Make cross-platform technology easier and more capable

We’ve also been working for developers who may not already be on the Windows platform by supporting a mix of languages, runtimes, frameworks, and protocols that run across devices. Middleware partners like Unity have helped developers bring thousands of titles to the Windows Store. In a newly released beta version, Unity is delivering support for Windows Phone 8.1, including universal Windows apps.

Microsoft Open Technologies also works with various open source communities to contribute code to popular C++ frameworks and optimize them for Windows devices. For example, Windows Store supports Cocos2D-X, openFrameworks, OpenCV, Cinder, and Ogre3D apps. Box2D and Bullet also have joined the Windows Store. jQuery now fully supports Windows Runtime, so web developers can build Windows 8 apps reusing their existing code and skills. Developers who use HTML5 to build cross-platform apps for iOS and Android with tools like Apache Cordovawill find it easy to port their apps to Windows.

In fact, we’re taking a much more pragmatic approach to the web in general.
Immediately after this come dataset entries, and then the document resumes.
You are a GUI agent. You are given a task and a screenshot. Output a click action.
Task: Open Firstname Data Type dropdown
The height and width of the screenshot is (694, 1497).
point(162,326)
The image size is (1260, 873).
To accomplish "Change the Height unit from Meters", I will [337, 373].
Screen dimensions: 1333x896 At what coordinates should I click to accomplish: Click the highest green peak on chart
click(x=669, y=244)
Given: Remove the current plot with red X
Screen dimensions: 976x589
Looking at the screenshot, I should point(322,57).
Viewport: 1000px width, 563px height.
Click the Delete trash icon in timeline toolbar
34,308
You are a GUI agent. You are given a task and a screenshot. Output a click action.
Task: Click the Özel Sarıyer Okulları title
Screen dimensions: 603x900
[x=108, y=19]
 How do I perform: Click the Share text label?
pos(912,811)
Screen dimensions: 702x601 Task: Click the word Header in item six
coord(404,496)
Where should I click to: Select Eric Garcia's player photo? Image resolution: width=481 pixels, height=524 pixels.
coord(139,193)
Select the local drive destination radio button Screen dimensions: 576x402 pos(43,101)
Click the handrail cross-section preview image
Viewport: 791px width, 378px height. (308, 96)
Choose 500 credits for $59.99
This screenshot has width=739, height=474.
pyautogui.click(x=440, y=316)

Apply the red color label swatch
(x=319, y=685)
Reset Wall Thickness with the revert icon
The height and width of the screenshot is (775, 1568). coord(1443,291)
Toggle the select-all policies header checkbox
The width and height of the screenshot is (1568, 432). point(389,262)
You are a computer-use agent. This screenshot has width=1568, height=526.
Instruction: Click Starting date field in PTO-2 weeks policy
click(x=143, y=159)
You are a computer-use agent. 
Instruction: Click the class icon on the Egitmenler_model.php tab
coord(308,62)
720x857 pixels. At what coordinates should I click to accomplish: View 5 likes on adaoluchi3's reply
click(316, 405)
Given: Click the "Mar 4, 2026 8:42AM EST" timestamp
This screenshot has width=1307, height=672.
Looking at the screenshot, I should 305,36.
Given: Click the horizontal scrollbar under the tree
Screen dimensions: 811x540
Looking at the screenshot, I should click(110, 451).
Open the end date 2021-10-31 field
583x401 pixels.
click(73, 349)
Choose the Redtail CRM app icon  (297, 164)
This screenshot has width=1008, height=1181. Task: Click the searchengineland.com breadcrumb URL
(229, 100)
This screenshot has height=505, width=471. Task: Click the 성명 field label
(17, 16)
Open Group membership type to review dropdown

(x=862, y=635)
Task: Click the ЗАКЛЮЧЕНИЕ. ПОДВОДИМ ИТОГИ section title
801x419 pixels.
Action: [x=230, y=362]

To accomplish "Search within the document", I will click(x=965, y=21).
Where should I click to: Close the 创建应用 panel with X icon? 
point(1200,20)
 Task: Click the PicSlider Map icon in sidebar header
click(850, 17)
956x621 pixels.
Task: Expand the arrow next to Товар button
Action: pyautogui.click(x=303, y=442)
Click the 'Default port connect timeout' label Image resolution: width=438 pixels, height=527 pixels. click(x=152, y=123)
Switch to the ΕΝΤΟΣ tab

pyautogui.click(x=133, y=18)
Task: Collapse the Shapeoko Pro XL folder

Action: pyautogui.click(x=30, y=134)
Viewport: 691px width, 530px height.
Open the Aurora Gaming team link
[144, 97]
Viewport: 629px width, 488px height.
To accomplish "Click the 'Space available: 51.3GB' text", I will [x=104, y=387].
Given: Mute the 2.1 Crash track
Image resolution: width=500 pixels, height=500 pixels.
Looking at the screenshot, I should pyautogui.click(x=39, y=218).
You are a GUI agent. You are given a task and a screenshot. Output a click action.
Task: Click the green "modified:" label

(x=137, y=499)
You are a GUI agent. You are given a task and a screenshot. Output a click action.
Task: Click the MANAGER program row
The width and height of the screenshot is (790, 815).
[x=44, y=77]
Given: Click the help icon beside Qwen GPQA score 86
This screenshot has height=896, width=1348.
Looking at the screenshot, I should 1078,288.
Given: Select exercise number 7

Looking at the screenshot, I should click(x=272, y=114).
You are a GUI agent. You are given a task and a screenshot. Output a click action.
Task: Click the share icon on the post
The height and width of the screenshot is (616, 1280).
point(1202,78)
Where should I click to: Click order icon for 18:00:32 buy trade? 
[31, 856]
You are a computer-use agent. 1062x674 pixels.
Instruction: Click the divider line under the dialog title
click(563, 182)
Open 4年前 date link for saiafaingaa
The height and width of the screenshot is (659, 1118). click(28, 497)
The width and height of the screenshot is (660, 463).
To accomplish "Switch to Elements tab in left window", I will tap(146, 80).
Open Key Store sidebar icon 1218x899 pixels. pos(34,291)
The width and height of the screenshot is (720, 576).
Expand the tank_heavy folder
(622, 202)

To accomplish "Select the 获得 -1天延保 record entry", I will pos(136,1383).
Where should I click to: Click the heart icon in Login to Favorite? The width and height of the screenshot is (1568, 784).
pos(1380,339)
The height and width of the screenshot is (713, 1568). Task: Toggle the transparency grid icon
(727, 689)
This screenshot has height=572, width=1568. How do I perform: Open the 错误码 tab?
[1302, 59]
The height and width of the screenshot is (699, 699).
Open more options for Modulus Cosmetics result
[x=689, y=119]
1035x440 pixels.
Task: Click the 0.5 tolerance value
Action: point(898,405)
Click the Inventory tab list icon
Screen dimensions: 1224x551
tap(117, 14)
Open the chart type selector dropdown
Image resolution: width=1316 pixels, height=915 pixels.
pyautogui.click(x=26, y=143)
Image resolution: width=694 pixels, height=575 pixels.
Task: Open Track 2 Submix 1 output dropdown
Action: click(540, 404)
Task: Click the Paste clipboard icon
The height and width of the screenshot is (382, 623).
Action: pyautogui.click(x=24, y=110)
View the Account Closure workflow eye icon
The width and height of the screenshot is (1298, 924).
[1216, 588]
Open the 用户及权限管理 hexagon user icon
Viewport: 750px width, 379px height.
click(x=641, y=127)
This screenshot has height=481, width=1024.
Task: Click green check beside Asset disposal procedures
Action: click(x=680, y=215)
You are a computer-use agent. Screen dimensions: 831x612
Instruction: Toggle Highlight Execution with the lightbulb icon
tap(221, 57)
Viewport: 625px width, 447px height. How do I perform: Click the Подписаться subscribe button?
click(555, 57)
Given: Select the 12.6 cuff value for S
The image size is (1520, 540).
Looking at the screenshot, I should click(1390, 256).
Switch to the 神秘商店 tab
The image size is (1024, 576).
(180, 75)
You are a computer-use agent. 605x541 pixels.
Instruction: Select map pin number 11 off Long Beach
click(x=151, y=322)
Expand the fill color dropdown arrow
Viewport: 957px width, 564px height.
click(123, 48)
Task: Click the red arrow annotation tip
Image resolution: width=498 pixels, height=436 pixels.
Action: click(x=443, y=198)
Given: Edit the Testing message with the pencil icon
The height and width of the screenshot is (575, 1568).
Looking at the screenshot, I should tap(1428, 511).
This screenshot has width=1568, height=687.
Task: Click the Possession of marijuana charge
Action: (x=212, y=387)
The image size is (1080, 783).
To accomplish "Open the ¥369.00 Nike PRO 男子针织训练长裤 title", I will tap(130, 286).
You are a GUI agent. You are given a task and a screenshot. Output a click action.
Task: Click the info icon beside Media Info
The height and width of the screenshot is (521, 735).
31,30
We know that HTML is a critical cross-platform technology. Windows Phone 8.1 brings the same powerful hardware-accelerated IE11 HTML engine in Windows 8.1 to the phone. We’ve made great strides in extending IE to developers by focusing on open standards. Now we want to focus even more on interoperability. We already support WebGL and other technologies, such as media streaming extensions for adaptive streaming scenarios.

Today we’re also announcing that Microsoft Open Technologies has brought the Windows Library for JavaScript (WinJS) cross-platform apps and is open sourcing it under the Apache 2.0 license. Find the source code on GitHub. Use this powerful Windows development framework to build high-quality web apps across a variety of browsers and devices beyond Windows, including Chrome, Firefox, Android, and iOS.

Where we go from here

We’re enabling universal Windows apps for a common Windows runtime today, and we know we have more work to do, including expanding the range of devices running universal Windows apps so developers can reach more customers in more places, from Xbox One and the Internet of Things scenarios, to millions more desktop Windows users. We also continue to strive to make the app development, submission, and management process faster and easier. In the coming weeks and months, you’ll see additional updates to the Windows platform – including tools and Store – all designed to deliver even better experiences and enable greater opportunity for our developer community.